Excerpt:
--*--

If you're unsure about any of these, talk to your POS provider or tax advisor — before the Finanzamt shows up.

What to look for in a new system

If you're considering switching your POS system or getting an electronic system for the first time, there are a few criteria that are non-negotiable in 2026:

TSE integrated from day one

The TSE should be a built-in part of the system, not a module you buy separately and retrofit. Retrofit solutions regularly cause compatibility issues, and in the worst case, the TSE isn't working correctly without you even noticing.

Automatic DSFinV-K export

You don't want to manually gather data every time there's an audit. Your system should generate the DSFinV-K export at the push of a button — complete and in the correct format.

Cloud backup

If your POS terminal gets stolen, dropped, or water-damaged, your data still needs to be available. Cloud backup isn't a luxury; it's essential, because the 10-year retention obligation applies regardless of what happens to your hardware.

Clear documentation

Your provider should supply a Verfahrensdokumentation (procedural documentation) or at least support you in creating one. This document describes how your POS system works, what processes you follow, and how data is secured. The Finanzamt can request it during an audit.

Regular updates

Tax law changes. VAT rates can be adjusted (as happened with the temporary VAT reduction in 2020/2021), and new requirements can be introduced. Your system must be able to reflect these changes promptly, ideally through automatic updates.

European hosting and data privacy

Your POS data contains sensitive business information. Make sure your provider hosts data in Europe and operates in compliance with GDPR. That sounds obvious, but with international providers, it isn't always the case.

What's different in 2026 compared to 2020

The TSE requirement isn't new. It's been in effect since 2020 (with a non-objection rule that lasted until the end of 2022). But in 2026, the landscape is clearer than it was a few years ago:

  • No more transition periods. If you're still operating without a TSE, there's no excuse left.
  • Registration is active. Electronically registering your POS system with the Finanzamt is mandatory.

--*--

Data provided:
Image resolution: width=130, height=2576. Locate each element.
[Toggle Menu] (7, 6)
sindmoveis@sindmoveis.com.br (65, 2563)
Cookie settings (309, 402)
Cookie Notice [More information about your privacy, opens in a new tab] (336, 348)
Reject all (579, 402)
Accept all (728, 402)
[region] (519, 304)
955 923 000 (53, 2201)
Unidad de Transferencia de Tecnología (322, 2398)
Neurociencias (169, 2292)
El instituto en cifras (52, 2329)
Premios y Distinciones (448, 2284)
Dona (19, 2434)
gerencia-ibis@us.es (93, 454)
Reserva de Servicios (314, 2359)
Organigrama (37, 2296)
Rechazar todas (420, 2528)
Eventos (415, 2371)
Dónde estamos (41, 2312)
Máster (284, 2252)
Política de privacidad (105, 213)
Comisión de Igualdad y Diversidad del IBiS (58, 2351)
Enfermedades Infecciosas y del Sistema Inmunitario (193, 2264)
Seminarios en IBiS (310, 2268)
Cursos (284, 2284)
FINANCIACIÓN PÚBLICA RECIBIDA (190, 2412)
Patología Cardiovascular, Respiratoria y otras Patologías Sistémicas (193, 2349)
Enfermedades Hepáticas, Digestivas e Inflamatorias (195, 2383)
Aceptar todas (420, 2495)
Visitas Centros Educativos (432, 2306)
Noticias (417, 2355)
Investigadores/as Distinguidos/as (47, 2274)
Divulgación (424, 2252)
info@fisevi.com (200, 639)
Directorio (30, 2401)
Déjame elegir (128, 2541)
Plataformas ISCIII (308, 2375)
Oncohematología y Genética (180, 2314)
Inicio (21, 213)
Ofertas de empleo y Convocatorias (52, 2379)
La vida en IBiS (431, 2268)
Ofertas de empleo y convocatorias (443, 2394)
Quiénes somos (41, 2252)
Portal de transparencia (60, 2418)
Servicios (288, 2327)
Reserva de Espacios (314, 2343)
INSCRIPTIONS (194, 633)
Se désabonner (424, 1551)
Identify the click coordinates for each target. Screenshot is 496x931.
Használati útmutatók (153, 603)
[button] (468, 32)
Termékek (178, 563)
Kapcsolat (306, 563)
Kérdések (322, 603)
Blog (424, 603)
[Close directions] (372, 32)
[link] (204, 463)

--*--

Return the passage of the point-of-sale excerpt from "The TSE requirement" up to and including "Finanzamt is mandatory.", reproducing its wording unchanged. Rely solely on the excerpt on point-of-sale systems, not on the records.

Finished exercise:
The TSE requirement isn't new. It's been in effect since 2020 (with a non-objection rule that lasted until the end of 2022). But in 2026, the landscape is clearer than it was a few years ago:

  • No more transition periods. If you're still operating without a TSE, there's no excuse left.
  • Registration is active. Electronically registering your POS system with the Finanzamt is mandatory.